Are those rate-based numbers now pretty much the same with your CapEx plans?
I was just trying to just get a confirmation of the rate-based growth numbers that were provided in the last EEI.
David McHale - SVP and CFO
This is David McHale.
That CapEx figure of about $900 million is very close to what we shared with you at EEI on the road show.
So the rate-based projections that we had discussed earlier are quite consistent with our views today.
Ushar Kahn - Analyst
Okay, and David could you just mention, because as you mentioned some of the cash proceeds got--?
I guess cash outflows got pushed to this year.
Could you just go over what expected cash outflows and inflows are expected into the system through getting the discontinued operations, all of them, out of your books?
David McHale - SVP and CFO
Sure.
We had talked earlier about our previous commitment of about $245 million to exit the New England business.
We paid-- the New England wholesale book of business, we paid all but about $50 of that in 2005, so there remains $50 in 2006 that was previously committed to and we’re working through that particular discussion now.
In addition to that, we have retained, at least at this point, our PJM contract and our one single New York contract in [NIMFA].
We are continuing to work towards divesting those.
So those cash flows, those positions, as you know, are negative mark-to-market.
They are-- those losses are recognized in our financials as of ’05, but the cash flows are on the horizon should we successfully negotiate those transactions and, again, we are moving ahead to do just that.
Second, as we divest our retail book of business in that franchise, we know and we’ve shared with you in our third quarter disclosure that that business also at least as book had a negative mark-to-market, and depending on the sales process and the amount that we receive for that business, there could be a cash outflow there as well towards the middle of the year.
And then lastly in terms of thinking through the other material cash flows, as Chuck and I stated, our generation business now is in the market.

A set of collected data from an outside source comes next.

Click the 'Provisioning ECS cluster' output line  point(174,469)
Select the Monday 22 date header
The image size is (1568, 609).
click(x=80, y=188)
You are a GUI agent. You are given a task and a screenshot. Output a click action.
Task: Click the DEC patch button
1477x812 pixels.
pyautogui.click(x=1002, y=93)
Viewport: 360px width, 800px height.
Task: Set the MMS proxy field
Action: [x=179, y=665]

We are in that process and we do expect to reach a sale of that later this year and we are expecting very significant cash inflows as a result of that transaction. [Net-- net] we do expect to receive positive cash flows from the full divestiture of all of our competitive businesses by the time we work through all of 2006.
Ushar Kahn - Analyst
Could you just mention what that range could be David, just to give us an idea?
David McHale - SVP and CFO
Yes.
I think the question was raised and addressed a number of times, again, in our December equity road show, and I think that we characterized that net and this is sort of an after-tax number of in the $200 million range.
Ushar Kahn - Analyst
Where do you expect the debt-to-equity ratio to end up in ’06?

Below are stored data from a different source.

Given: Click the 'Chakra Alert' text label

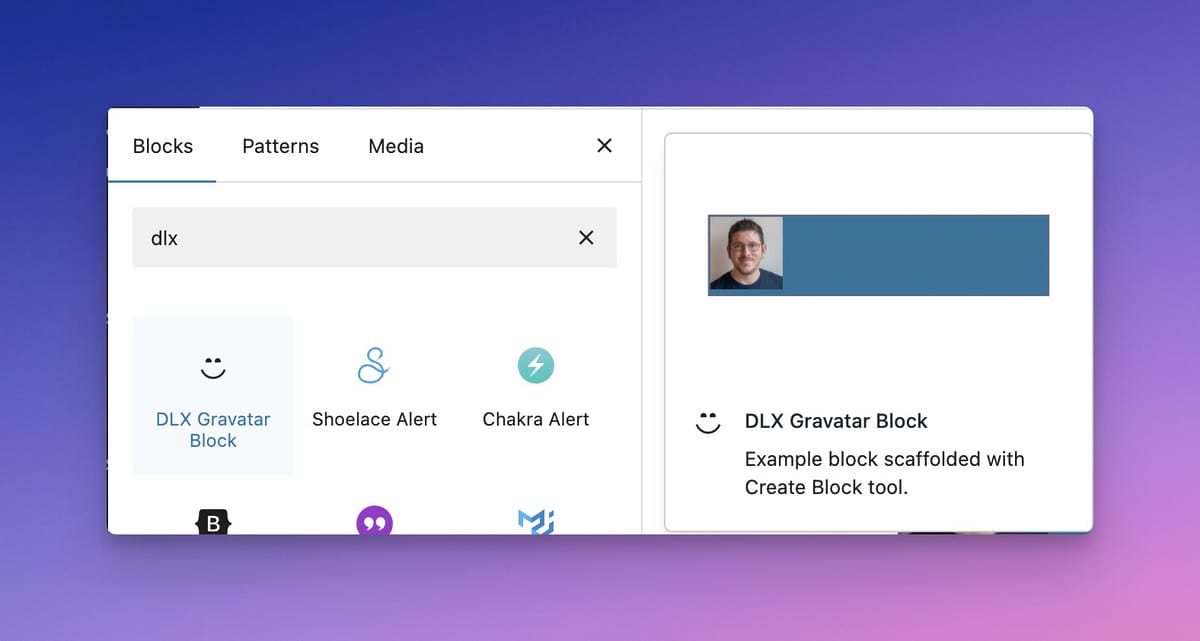Looking at the screenshot, I should click(x=535, y=419).
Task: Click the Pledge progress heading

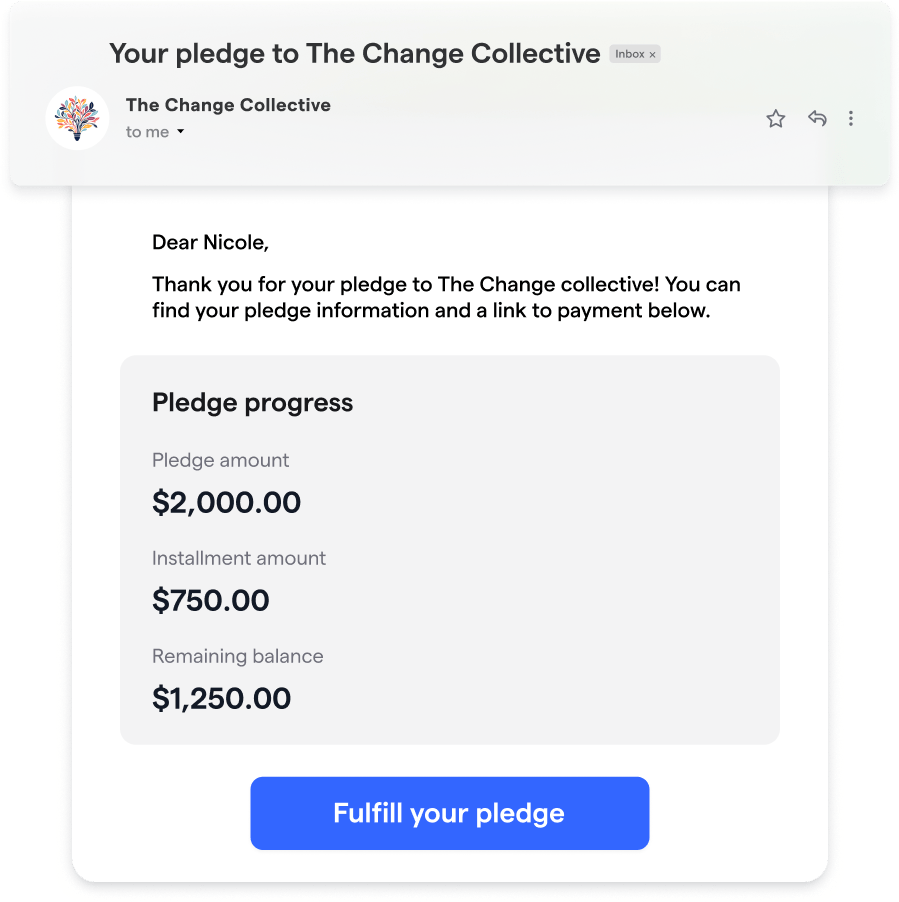Action: pos(253,403)
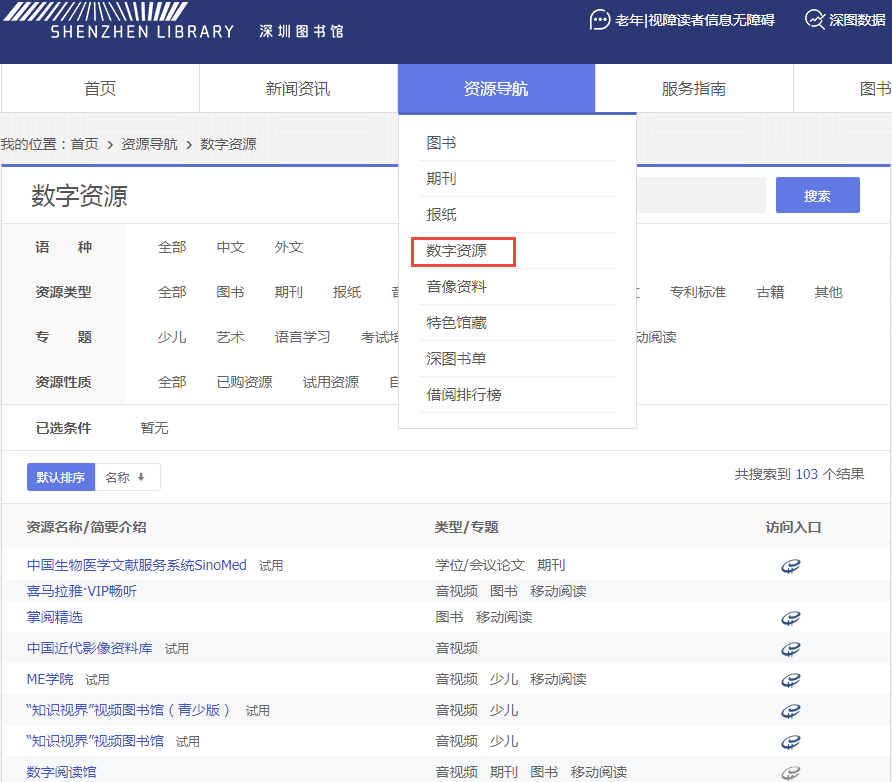The width and height of the screenshot is (892, 782).
Task: Click the 搜索 button
Action: pos(817,195)
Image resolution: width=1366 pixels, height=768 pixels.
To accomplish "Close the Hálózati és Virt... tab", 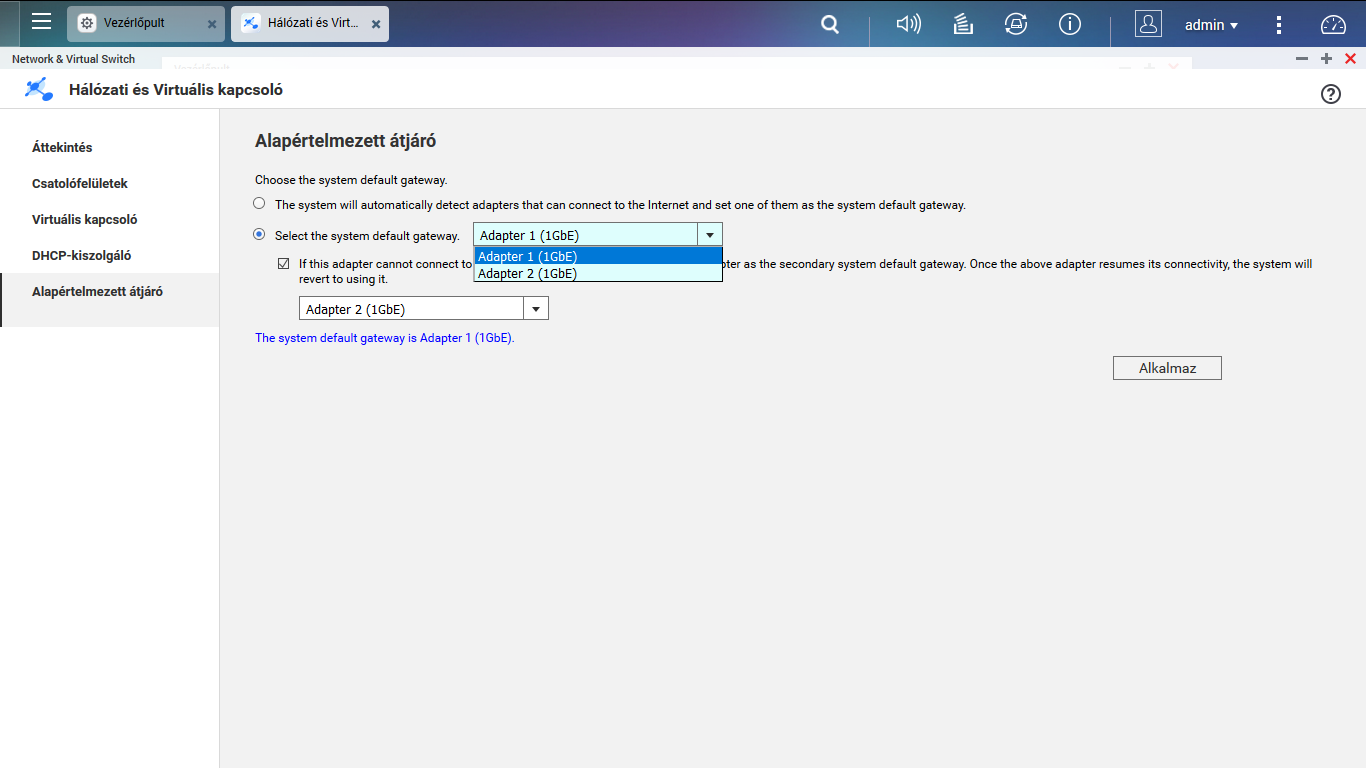I will tap(376, 24).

David McHale - SVP and CFO
I think at this point our leverage is a little bit more conservative for the reasons that I outlined, but I still think that we’re going to end up at an NU consolidated level at about 60% total debt to total cap.
Ushar Kahn - Analyst
At the end of ’06?
David McHale - SVP and CFO
Correct.
Ushar Kahn - Analyst
Okay.
Thank you.
Jeff Kotkin - VP IR
Thank you Ushar.
Our next question is from [Anthony Crowdell] from Jefferies.
Anthony?
Anthony Crowdell - Analyst
Hi.
Good morning.
I guess my question’s sort of on the lines of Ushar with the valuations for the generating assets, particularly Northfield.
What type of value do you see per kW in the sale?
And also with LICAP or a version of LICAP coming to fruition, do you see the valuation changing?
Chuck Shivery - Chairman, President and CEO
This is Chuck Shivery.
As we spent a lot of time chatting about the valuation of both retail and the generation assets when we were on the road show, as you can appreciate, we’re right in the middle of an auction process and right in the middle of a bid process.
We really don’t think it’s appropriate for the Company to be talking specifically about the valuation of those assets.
There have been a couple of research reports written by folks that can give you a range, but at this point in time, we are not specifically putting a value on those assets other than, of course as David said earlier today, that we’ve reached the conclusion that there was no impairment in those generation assets.
With respect to LICAP, Cheryl touched on it briefly, but there are-- really there are two kinds of sets of data points out there.
The first is the data point that ISO submitted a number of months ago that has a demand curve and a particular set of LICAP values, and we’ve spoken with you about that in the past.
The other, of course, is the potential settlement that Cheryl referenced in her remarks.
But, as she also said, that is under a strict confidentiality agreement and we really can’t talk about that.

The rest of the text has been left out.